New York, November 3, 2003—Coalition forces in Iraq have released two Iranian journalists who had been held for four months on suspicion of spying.
Said Abu Taleb and Soheil Kareemi, two journalists with Iranian State Television, were released today and returned to Iran. According to their colleagues, the journalists were in Iraq working on a documentary film for Iran’s Channel 2 television when U.S. forces detained them on July 1, after the journalists were seen filming near a U.S. military position. At the time of the arrests, a Coalition Provisional Authority (CPA) spokesman told reporters in Iraq that the two journalists were being held for committing “security violations,” and that they were “not acting in a journalistic capacity when they were arrested.”
Since then there has been little information about the journalists’ whereabouts. Repeated requests by the Committee to Protect Journalists (CPJ) for information about the detentions to the CPA and U.S. military authorities in Iraq, including a July 29 letter to CPA head L. Paul Bremer, went unanswered.
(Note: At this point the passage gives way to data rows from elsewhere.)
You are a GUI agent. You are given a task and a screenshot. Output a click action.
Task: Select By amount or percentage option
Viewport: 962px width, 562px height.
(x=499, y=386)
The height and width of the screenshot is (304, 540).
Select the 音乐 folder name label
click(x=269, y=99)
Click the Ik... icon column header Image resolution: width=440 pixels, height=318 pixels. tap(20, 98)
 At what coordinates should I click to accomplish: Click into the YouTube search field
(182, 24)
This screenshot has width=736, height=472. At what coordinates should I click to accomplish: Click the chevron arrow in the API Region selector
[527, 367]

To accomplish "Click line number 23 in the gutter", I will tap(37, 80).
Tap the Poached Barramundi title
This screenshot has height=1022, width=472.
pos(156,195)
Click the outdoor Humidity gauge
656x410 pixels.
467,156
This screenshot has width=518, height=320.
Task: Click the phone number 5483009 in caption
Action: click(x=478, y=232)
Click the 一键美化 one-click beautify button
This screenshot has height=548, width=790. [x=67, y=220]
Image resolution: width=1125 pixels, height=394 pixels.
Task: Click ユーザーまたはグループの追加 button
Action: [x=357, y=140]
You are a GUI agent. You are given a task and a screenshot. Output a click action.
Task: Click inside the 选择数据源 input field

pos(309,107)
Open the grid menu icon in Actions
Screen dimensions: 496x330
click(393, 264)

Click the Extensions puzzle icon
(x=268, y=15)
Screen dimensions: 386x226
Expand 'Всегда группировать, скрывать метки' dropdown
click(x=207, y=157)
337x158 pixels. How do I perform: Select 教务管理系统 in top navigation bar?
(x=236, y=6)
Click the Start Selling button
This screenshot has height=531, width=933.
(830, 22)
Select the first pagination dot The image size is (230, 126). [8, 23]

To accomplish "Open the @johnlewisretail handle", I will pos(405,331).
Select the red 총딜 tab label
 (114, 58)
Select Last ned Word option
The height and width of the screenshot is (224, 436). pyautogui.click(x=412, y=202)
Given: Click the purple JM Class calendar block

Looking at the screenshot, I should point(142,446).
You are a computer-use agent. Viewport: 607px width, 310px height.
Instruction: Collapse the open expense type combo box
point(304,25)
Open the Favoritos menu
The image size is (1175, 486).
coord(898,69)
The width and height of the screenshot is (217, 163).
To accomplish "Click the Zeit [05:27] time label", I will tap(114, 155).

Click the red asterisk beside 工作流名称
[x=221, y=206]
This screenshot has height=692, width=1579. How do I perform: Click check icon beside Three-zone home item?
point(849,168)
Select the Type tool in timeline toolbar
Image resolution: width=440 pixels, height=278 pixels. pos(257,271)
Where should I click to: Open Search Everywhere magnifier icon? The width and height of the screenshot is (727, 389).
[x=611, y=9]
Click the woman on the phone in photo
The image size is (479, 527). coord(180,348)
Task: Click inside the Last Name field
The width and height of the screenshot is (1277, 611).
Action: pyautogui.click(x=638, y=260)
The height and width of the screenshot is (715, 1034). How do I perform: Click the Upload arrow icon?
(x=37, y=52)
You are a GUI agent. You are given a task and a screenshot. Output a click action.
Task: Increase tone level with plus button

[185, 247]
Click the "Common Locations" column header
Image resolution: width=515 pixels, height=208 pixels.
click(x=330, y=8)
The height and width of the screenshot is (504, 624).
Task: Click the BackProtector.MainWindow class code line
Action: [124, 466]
U.K. media reported that the British government was mediating for the journalists’ release. The British Foreign Office said today that “It was unfortunate that these two journalists were caught up in the stringent security regime currently in place in Iraq.” It added that “After several fatal attacks on Coalition forces at checkpoints, the Coalition authorities could not afford to take any chances. But we are pleased that the issue has now been resolved and the men are now on their way home.”